Full Spectroscopic Tip-Enhanced Raman Imaging of Single Nanotapes Formed from β-Amyloid(1–40) Peptide Fragments

Abstract

This study demonstrates that spectral fingerprint patterns for a weakly scattering biological sample can be obtained reproducibly and reliably with tip-enhanced Raman spectroscopy (TERS) that correspond well with the conventional confocal Raman spectra collected for the bulk substance. These provided the basis for obtaining TERS images of individual self-assembled peptide nanotapes using an automated, objective procedure that correlate with the simultaneously obtained scanning tunneling microscopy (STM) images. TERS and STM images (64 × 64 pixels, 3 × 3 μm²) of peptide nanotapes are presented that rely on marker bands in the Raman fingerprint region.
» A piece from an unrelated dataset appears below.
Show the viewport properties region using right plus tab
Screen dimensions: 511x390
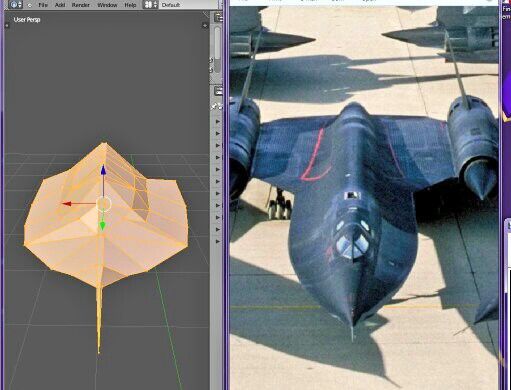click(205, 25)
Full spectroscopic information in every pixel was obtained, allowing post-processing of data and identification of species of interest. Experimentally, the "gap-mode" TERS configuration was used with a solid metal (Ag) tip in feedback with a metal substrate (Au). Confocal Raman data of bulk nanotapes, TERS point measurements with longer acquisition time, atomic force microscopy images, and an infrared absorption spectrum of bulk nanotapes were recorded for comparison. It is shown that the unique combination of topographic and spectroscopic data that TERS imaging provides reveals differences between the STM and TERS images, for example, nanotapes that are only weakly visible in the STM images, a coverage of the surface with an unknown substance, and the identification of a patch as a protein assembly that could not be unambiguously assigned based on the STM image alone.